American Soldier Audio Book – read by Tommy Franks
Few individuals have the chance to contribute so much of themselves to the American story as General Tommy Franks. In American Soldier, he captures it all.
The Commander in Chief of the United States Central Command from July 2000 through July 2003, General Tommy Franks made history leading American and Coalition forces to victory in Afghanistan and Iraq -- the decisive battles that launched the war on terrorism.
General Franks retraces his journey from a small-town boyhood through a lifetime of military service -- including his heroic tour as an Artillery officer in Vietnam, where he was wounded three times.
Drawing on military records declassified for this book, Franks offers the first true insider's account of the war on terrorism. He puts you in the Operations Center for the launch of Operation Enduring Freedom just weeks after 9/11, capturing its uncertain early days and the historic victory that followed.
When President Bush focused world attention on the threat of Iraq, Franks seized the moment to implement a bold new vision of joint warfare in planning Operation Iraqi Freedom. Rejecting Desert Storm-style massive troop deployment in favor of flexibility and speed, Franks was questioned by the defense establishment -- including Secretary of State Colin Powell. Yet his vision was proven on the ground: Within three weeks, Baghdad had fallen.
Franks describes the covert diplomacy that helped secure international cooperation for the war, and speaks frankly of intelligence shortcomings that endangered our troops, and of the credible WMD threats that influenced every planning decision. He offers an unvarnished portrait of the "disruptive and divisive" Washington bureaucracy, and a candid assessment of the war's aftermath. Yet in the end, as American Soldier demonstrates, the battles in Afghanistan and Iraq remain heroic victories -- wars of liberation won by troops whose valor was "unequalled," Franks writes, "by anything in the annals of war."

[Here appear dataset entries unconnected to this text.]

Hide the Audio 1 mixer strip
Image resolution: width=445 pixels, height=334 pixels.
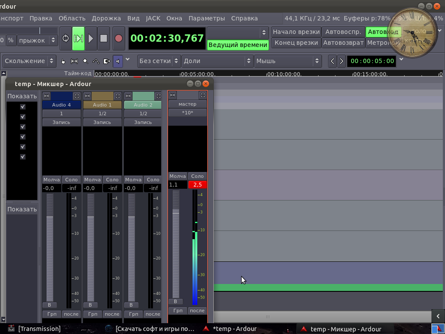click(x=117, y=96)

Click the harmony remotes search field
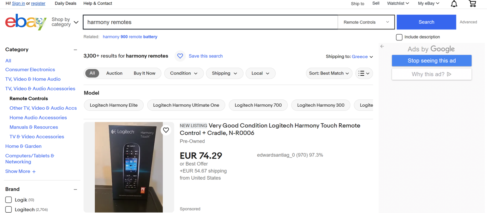point(210,22)
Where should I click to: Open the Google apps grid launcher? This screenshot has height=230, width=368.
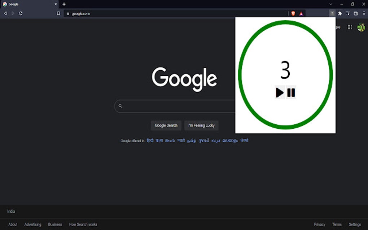click(x=349, y=27)
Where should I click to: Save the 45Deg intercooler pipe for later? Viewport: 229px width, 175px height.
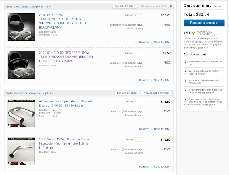tap(162, 166)
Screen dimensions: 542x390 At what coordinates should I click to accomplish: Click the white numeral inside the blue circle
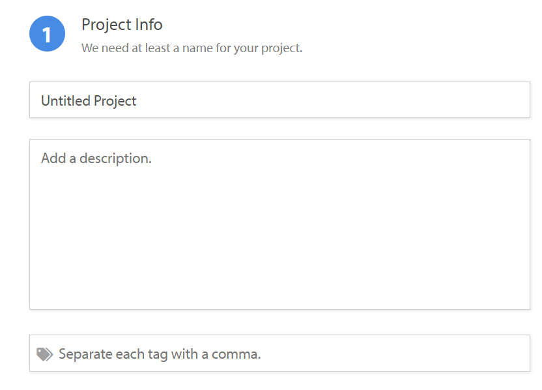point(47,35)
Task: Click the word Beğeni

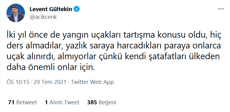Action: (107, 102)
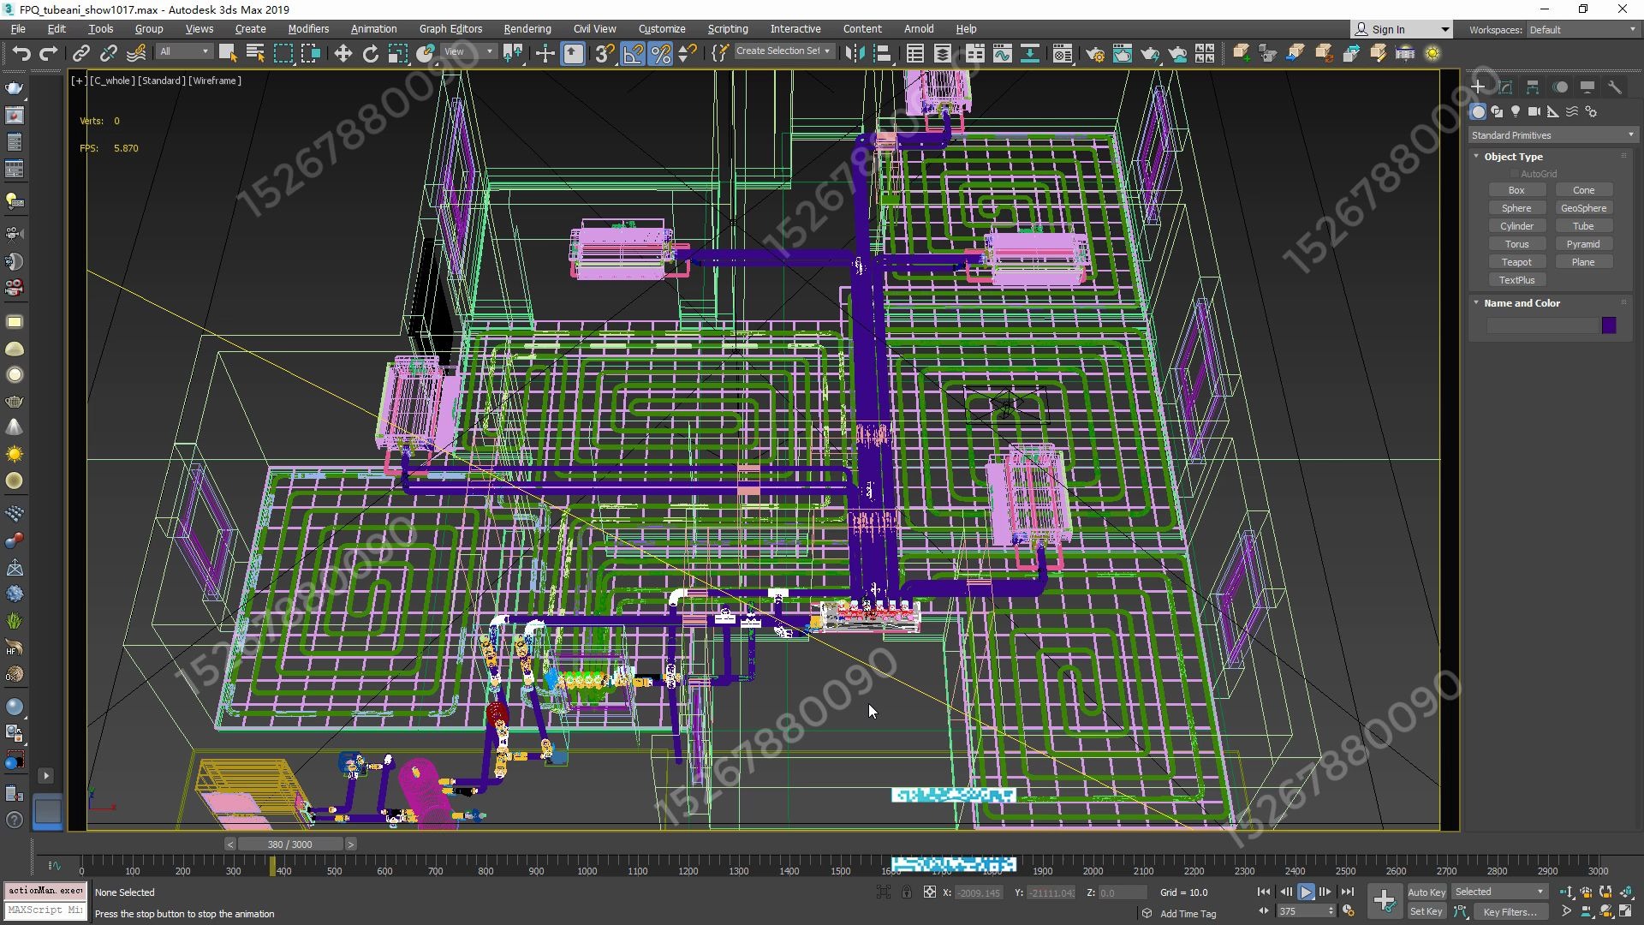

Iraq Terrorist Playing Cards
In the 2003 invasion of Iraq by a United States-led coalition, the U.S. military developed a set of playing cards to help troops identify the most-wanted members of President Saddam Hussein's government, mostly high-ranking Baath Party members or members of the Revolutionary Command Council. The cards were officially named the "personality identification playing cards".

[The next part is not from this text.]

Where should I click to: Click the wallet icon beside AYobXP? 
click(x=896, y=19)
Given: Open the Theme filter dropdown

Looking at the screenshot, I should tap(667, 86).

Each card contains the wanted person's name, a picture if available, and the job performed by that individual. The highest-ranking cards, starting with the aces and kings, were used for the people at the top of the most-wanted list. The ace of spades is Saddam Hussein, the aces of clubs and hearts are his sons Qusay and Uday respectively, and the ace of diamonds is Saddam's presidential secretary Abid Hamid Mahmud al-Tikriti. This strict correspondence to the order of the most-wanted list was not carried through the entire deck, but some time later in 2003, the list itself was renumbered to conform (almost) to the deck of cards.